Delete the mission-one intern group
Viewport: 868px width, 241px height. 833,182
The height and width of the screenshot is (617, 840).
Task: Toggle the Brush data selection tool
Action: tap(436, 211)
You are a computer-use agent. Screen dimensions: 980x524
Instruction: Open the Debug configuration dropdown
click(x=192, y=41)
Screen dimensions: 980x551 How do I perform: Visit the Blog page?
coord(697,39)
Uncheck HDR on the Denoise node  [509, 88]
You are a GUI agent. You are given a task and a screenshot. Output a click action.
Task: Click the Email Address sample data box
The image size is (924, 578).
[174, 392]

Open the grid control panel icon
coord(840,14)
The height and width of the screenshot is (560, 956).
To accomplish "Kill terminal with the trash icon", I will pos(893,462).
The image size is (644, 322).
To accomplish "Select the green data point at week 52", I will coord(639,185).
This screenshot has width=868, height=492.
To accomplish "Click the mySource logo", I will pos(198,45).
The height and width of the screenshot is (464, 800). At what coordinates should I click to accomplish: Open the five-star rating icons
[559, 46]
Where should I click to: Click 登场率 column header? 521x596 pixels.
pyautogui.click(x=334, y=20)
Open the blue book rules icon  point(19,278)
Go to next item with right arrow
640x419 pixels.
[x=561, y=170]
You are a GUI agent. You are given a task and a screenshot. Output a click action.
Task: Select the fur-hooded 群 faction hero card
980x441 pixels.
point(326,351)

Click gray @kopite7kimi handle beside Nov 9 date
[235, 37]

(EXERCISE DETAILS) Without leaving anything out, retype the material exactly.

(RESPONSE TO THIS EXERCISE)
Delete the mission-one intern group
Viewport: 868px width, 241px height. 833,182
The height and width of the screenshot is (617, 840).
Task: Toggle the Brush data selection tool
Action: tap(436, 211)
You are a computer-use agent. Screen dimensions: 980x524
Instruction: Open the Debug configuration dropdown
click(x=192, y=41)
Screen dimensions: 980x551 How do I perform: Visit the Blog page?
coord(697,39)
Uncheck HDR on the Denoise node  [509, 88]
You are a GUI agent. You are given a task and a screenshot. Output a click action.
Task: Click the Email Address sample data box
The image size is (924, 578).
[174, 392]

Open the grid control panel icon
coord(840,14)
The height and width of the screenshot is (560, 956).
To accomplish "Kill terminal with the trash icon", I will pos(893,462).
The image size is (644, 322).
To accomplish "Select the green data point at week 52", I will coord(639,185).
This screenshot has width=868, height=492.
To accomplish "Click the mySource logo", I will pos(198,45).
The height and width of the screenshot is (464, 800). At what coordinates should I click to accomplish: Open the five-star rating icons
[559, 46]
Where should I click to: Click 登场率 column header? 521x596 pixels.
pyautogui.click(x=334, y=20)
Open the blue book rules icon  point(19,278)
Go to next item with right arrow
640x419 pixels.
[x=561, y=170]
You are a GUI agent. You are given a task and a screenshot. Output a click action.
Task: Select the fur-hooded 群 faction hero card
980x441 pixels.
point(326,351)

Click gray @kopite7kimi handle beside Nov 9 date
[235, 37]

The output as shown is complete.